Si queremos profundizar sobre el hecho fundamental de qué nos hace ciudadanos y qué fue lo que formó las ciudades, debemos fijar el primer punto de observación en un hecho trascendental que ocurrió hace unos 12.000 años. Dejamos de ser cazadores-recolectores en el momento en el que comenzamos a gestionar nuestra alimentación. Si somos ciudadanos es porque el nuevo sistema alimentario creó excedentes, la capacidad de datar, de escribir, rutas comerciales, diversificó el trabajo y las capas sociales, leyes, pactos y conquistas. Dejamos de ser tribus para ser culturas, sociedades y más tarde imperios. En un modelo de expansión que con la llegada de la Revolución Industrial tomó carácter global.

Hoy, bien avanzado el siglo XXI, la peor amenaza que se cierne sobre los aproximadamente 7.700 millones de habitantes es el cambio climático. Algunos datos y muchas realidades nos obligan a repensar el actual sistema alimentario. Más allá de lo climatológico, que como estamos ya comprobando es crucial, nos hemos de plantear nuestra relación con los recursos, con la dignidad de todas las personas y con las estructuras que si no demuestran sostenibilidad económica, social y medioambiental, deberían ser desestimadas lo antes posible. Desde una perspectiva histórica se podría decir que la obsesión por el lucrativo negocio de la energía para las cosas, capaz de crear conflictos, desgracias no naturales y tensiones regionales, con resultados de millones de muertos nos ha desviado del principal propósito histórico que es, o debería haber sido, preocuparnos de la energía para las personas por encima de todo.

En el mundo hay ya 31 ciudades que soportan más de 10 millones de habitantes. La concentración demográfica, especialmente en África y Asia va a ser un verdadero problema. Más de un tercio de los gases de efecto invernadero los produce el sistema agroalimentario mundial. Un tercio de los alimentos que se producen van a la basura sin ser ingeridos. Con una tercera parte de los alimentos que se tiran a la basura sin ser ingeridos no habría hambre en el mundo. Demasiados errores que merecen una visión desde la sostenibilidad en diversos ámbitos del conocimiento. Cada vez son más ciudades y más redes de ciudades las que inician proyectos, programas, acciones y estrategias para dotar a sus habitantes de un sistema alimentario urbano sostenible.

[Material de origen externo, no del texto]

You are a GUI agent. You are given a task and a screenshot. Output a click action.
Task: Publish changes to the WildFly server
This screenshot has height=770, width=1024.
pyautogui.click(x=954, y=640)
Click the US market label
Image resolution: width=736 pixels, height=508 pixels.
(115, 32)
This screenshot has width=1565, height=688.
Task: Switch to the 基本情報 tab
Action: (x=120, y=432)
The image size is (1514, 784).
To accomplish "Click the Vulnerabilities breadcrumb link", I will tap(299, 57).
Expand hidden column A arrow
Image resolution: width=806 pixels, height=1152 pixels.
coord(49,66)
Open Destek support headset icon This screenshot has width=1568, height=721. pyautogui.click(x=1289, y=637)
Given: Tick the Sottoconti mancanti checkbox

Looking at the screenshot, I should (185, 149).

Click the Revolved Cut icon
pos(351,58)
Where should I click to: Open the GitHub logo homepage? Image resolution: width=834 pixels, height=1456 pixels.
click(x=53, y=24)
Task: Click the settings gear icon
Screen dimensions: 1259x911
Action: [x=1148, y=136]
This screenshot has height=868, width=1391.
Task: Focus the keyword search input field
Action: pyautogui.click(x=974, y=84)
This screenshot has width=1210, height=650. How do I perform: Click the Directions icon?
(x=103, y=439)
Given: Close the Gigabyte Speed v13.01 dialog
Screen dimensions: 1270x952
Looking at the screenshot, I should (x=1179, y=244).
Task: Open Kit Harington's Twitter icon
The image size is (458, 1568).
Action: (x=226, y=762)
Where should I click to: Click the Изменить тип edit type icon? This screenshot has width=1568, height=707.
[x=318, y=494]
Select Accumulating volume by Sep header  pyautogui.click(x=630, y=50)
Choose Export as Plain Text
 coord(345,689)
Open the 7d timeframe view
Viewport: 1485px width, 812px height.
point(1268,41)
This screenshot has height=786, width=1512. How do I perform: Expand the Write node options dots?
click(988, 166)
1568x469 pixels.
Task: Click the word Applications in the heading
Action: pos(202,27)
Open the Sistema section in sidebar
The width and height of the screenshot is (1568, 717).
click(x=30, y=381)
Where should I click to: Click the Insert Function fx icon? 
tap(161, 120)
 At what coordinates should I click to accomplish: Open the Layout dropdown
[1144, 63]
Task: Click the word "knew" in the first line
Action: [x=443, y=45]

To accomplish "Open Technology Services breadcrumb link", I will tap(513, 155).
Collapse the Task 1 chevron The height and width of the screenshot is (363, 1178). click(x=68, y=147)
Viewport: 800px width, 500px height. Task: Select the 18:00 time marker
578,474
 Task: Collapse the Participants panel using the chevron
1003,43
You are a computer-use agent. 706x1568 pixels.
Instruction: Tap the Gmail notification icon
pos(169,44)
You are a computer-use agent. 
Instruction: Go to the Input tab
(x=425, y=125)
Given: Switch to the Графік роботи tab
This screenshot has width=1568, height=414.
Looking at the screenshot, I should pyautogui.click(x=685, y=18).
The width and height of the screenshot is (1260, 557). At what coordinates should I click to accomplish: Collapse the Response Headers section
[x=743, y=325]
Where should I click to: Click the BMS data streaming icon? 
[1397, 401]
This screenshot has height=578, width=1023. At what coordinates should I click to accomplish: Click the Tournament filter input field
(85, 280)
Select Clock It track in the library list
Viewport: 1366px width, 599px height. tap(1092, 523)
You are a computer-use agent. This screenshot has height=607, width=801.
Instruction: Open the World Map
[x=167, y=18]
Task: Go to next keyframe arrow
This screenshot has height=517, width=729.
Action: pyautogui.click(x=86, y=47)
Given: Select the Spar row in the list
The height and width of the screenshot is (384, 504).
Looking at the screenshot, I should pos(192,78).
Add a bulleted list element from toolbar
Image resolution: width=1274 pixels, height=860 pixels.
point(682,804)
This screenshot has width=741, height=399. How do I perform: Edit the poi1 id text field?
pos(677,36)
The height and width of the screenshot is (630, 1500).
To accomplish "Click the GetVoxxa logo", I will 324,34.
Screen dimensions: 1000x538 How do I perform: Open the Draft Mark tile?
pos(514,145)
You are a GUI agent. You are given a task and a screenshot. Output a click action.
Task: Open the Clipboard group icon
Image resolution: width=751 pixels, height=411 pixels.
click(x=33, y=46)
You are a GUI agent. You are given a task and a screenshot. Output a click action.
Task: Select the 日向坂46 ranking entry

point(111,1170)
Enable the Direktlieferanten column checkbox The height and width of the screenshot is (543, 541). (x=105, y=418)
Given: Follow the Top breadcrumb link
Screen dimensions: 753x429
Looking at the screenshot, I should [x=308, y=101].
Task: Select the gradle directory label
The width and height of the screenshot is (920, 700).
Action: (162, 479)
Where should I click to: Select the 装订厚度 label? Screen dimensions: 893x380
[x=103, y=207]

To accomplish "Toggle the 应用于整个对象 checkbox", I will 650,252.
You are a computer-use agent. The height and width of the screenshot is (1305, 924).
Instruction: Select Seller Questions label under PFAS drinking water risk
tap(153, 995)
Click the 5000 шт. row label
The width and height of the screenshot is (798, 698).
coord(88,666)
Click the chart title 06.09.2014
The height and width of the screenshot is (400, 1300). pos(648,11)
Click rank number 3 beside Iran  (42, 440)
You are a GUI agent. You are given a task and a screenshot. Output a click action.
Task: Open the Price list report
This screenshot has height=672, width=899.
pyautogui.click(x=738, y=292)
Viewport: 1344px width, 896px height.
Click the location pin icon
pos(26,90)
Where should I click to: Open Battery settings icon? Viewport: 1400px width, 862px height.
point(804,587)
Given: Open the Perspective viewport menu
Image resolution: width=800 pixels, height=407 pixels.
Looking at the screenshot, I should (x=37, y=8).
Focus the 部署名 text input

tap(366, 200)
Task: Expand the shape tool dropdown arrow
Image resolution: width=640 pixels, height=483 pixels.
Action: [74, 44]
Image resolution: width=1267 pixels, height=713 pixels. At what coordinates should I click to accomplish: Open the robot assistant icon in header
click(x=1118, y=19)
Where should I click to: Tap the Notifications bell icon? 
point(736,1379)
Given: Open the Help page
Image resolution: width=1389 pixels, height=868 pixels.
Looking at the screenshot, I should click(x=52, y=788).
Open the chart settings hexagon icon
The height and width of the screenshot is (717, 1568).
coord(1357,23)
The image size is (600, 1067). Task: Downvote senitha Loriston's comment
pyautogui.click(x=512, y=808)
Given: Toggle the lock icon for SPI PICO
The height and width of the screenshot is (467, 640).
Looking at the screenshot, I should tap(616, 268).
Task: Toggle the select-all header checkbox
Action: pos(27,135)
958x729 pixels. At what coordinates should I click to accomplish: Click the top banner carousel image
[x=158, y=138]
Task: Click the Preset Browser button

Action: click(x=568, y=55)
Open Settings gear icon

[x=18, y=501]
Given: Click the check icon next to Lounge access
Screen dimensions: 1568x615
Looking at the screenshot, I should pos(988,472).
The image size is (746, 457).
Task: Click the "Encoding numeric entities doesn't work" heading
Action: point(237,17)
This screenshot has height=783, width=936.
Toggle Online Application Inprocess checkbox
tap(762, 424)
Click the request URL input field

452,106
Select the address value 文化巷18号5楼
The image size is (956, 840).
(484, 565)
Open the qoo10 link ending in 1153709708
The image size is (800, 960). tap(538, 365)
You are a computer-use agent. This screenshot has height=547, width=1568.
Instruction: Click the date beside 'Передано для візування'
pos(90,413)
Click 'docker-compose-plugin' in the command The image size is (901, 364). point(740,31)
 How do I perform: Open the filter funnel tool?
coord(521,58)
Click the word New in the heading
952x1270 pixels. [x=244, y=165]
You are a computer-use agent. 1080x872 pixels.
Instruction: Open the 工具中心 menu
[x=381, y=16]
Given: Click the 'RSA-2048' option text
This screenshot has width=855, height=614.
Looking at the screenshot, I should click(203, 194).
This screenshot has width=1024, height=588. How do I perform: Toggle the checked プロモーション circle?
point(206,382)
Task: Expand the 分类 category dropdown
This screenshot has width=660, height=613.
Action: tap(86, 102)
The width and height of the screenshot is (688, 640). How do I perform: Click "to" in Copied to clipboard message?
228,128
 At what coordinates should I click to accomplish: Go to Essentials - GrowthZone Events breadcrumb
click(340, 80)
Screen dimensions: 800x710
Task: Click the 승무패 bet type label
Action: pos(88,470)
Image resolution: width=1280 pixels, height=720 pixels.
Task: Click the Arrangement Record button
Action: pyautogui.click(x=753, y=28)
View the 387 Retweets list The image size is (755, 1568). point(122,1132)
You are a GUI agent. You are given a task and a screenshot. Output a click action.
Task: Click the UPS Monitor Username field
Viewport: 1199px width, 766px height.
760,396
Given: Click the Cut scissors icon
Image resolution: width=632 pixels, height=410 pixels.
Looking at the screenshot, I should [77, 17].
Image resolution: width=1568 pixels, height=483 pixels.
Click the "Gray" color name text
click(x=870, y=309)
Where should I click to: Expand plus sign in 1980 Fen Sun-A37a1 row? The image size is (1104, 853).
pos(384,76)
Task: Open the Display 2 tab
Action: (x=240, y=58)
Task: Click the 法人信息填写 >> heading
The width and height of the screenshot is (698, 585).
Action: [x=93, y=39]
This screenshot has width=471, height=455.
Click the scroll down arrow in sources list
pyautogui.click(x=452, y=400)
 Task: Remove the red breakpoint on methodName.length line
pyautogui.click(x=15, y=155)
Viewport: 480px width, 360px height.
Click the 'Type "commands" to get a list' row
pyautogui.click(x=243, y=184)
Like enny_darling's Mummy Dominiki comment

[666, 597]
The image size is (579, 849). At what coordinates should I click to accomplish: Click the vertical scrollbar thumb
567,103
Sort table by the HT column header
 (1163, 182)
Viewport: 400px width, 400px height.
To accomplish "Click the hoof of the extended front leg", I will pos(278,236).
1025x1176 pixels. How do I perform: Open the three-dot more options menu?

Trabajar por dotar y mantener sistemas alimentarios urbanos sostenibles supone un formidable punto de encuentro. Un ejercicio de multilateralismo. Esta es una cuestión común en la que toda voz debe ser escuchada. Administraciones locales, pero también nacionales, regionales y supranacionales, sector privado, centros de conocimiento, sociedad civil, universidades. Todos tenemos nuestro espacio de acción para desarrollar. La alimentación en las ciudades implica protección al pequeño productor, establecer la relaciones urbano rural, fomentar políticas de género, cuidar las redes de mercados locales, políticas públicas activas en compra pública, gestión de desperdicio alimentario, educación, ‘big data’, desarrollo urbanístico, soberanía alimentaria, etcétera.

Se trata de un espacio de acción en el que, según el Centro Mundial de València para la Alimentación Urbana Sostenible (Cemas), convergen 39 áreas de conocimiento y que afortunadamente fomenta la pertenencia, crea ciudadanos y devuelve a las personas y a las familias el orgullo de ser un agente activo en la creación de un nuevo cívico basado en la dignidad de uno mismo, de los demás y de la vida en este planeta.